[[ Material for this task open ]]
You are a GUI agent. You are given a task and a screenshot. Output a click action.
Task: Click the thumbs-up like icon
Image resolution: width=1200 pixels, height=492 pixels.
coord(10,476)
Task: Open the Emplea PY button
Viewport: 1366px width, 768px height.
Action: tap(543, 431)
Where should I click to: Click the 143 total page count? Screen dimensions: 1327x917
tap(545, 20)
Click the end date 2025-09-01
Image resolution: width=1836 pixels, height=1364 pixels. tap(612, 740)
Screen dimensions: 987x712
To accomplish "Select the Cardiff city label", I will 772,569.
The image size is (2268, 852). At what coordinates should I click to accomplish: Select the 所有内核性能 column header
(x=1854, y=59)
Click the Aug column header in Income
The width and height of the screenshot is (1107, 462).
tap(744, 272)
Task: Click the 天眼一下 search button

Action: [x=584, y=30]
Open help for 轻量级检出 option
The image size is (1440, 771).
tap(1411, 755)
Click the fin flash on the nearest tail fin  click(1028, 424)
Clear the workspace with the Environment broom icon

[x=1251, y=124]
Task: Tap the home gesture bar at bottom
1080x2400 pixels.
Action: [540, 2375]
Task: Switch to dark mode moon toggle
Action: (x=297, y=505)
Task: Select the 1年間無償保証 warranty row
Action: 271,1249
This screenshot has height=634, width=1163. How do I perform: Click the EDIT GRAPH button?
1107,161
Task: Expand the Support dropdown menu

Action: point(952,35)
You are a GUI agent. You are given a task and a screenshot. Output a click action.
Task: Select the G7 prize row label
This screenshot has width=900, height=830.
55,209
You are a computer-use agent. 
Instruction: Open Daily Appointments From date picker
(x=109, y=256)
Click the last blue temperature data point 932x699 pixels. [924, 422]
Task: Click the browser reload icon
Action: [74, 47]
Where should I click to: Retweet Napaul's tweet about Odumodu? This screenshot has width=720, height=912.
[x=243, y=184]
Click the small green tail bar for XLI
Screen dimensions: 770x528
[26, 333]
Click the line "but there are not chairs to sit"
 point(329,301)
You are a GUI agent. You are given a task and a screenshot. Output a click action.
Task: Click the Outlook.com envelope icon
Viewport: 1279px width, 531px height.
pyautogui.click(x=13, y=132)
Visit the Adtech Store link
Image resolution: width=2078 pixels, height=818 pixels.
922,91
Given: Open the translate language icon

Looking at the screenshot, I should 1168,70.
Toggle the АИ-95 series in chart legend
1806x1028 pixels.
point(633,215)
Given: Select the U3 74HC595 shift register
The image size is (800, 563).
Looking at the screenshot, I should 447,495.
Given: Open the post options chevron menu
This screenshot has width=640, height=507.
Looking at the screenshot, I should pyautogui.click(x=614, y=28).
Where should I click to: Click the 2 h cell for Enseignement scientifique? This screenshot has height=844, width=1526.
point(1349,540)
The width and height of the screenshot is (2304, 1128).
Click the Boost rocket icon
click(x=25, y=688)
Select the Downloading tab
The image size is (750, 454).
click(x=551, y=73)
[[ Material for this task closed ]]
### [Task objective]
Give the number of lines in the entries above that contain the word "label", with no accompanying text.

### [Response to this task]
2